I am using FastAPI to upload a file according to the official documentation, as shown below:
#app.post("/create_file")
async def create_file(file: UploadFile = File(...)):
file2store = await file.read()
# some code to store the BytesIO(file2store) to the other database
When I send a request using Python requests library, as shown below:
f = open(".../file.txt", 'rb')
files = {"file": (f.name, f, "multipart/form-data")}
requests.post(url="SERVER_URL/create_file", files=files)
the file2store variable is always empty. Sometimes (rarely seen), it can get the file bytes, but almost all the time it is empty, so I can't restore the file on the other database.
I also tried the bytes rather than UploadFile, but I get the same results. Is there something wrong with my code, or is the way I use FastAPI to upload a file wrong?
First, as per FastAPI documentation, you need to install python-multipart—if you haven't already—as uploaded files are sent as "form data". For instance:
pip install python-multipart
The below examples use the .file attribute of the UploadFile object to get the actual Python file (i.e., SpooledTemporaryFile), which allows you to call SpooledTemporaryFile's methods, such as .read() and .close(), without having to await them. It is important, however, to define your endpoint with def in this case—otherwise, such operations would block the server until they are completed, if the endpoint was defined with async def. In FastAPI, a normal def endpoint is run in an external threadpool that is then awaited, instead of being called directly (as it would block the server).

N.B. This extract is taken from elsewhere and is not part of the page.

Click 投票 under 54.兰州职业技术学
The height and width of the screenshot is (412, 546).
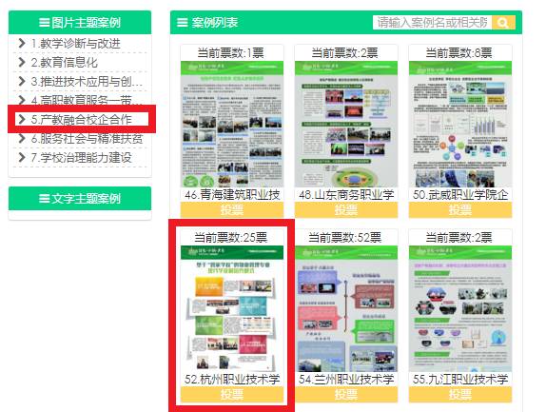click(346, 395)
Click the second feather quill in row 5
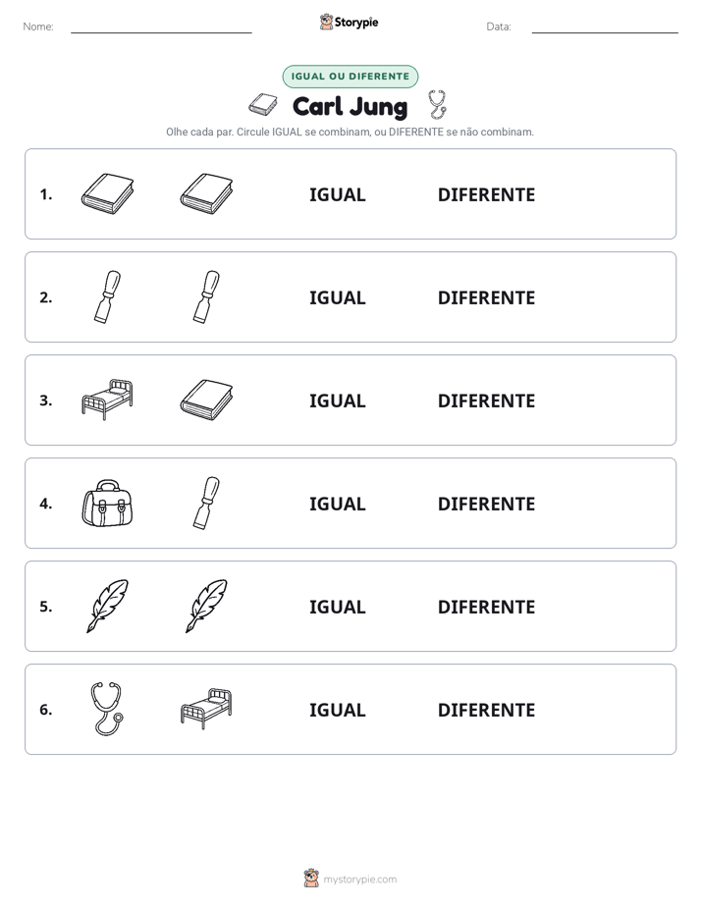This screenshot has width=701, height=907. tap(206, 606)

The SpooledTemporaryFile used by FastAPI/Starlette has the max_size attribute set to 1 MB, meaning that the data are spooled in memory until the file size exceeds 1 MB, at which point the data are written to a temporary file on disk, under the OS's temp directory. Hence, if you uploaded a file larger than 1 MB, it wouldn't be stored in memory, and calling file.file.read() would actually read the data from disk into memory. Thus, if the file is too large to fit into your server's RAM, you should rather read the file in chunks and process one chunk at a time, as described in "Read the File in chunks" section below. You may also have a look at this answer, which demonstrates another approach to upload a large file in chunks, using Starlette's .stream() method and streaming-form-data package that allows parsing streaming multipart/form-data chunks, which results in considerably minimising the time required to upload files.
If you have to define your endpoint with async def—as you might need to await for some other coroutines inside your route—then you should rather use asynchronous reading and writing of the contents, as demonstrated in this answer. Moreover, if you need to send additional data (such as JSON data) together with uploading the file(s), please have a look at this answer. I would also suggest you have a look at this answer, which explains the difference between def and async def endpoints.
Upload Single File
app.py
from fastapi import File, UploadFile
#app.post("/upload")
def upload(file: UploadFile = File(...)):
try:
contents = file.file.read()
with open(file.filename, 'wb') as f:
f.write(contents)
except Exception:
return {"message": "There was an error uploading the file"}
finally:
file.file.close()
return {"message": f"Successfully uploaded {file.filename}"}
Read the File in chunks
As described earlier and in this answer, if the file is too big to fit into memory—for instance, if you have 8GB of RAM, you can't load a 50GB file (not to mention that the available RAM will always be less than the total amount installed on your machine, as other applications will be using some of the RAM)—you should rather load the file into memory in chunks and process the data one chunk at a time. This method, however, may take longer to complete, depending on the chunk size you choose—in the example below, the chunk size is 1024 * 1024 bytes (i.e., 1MB). You can adjust the chunk size as desired.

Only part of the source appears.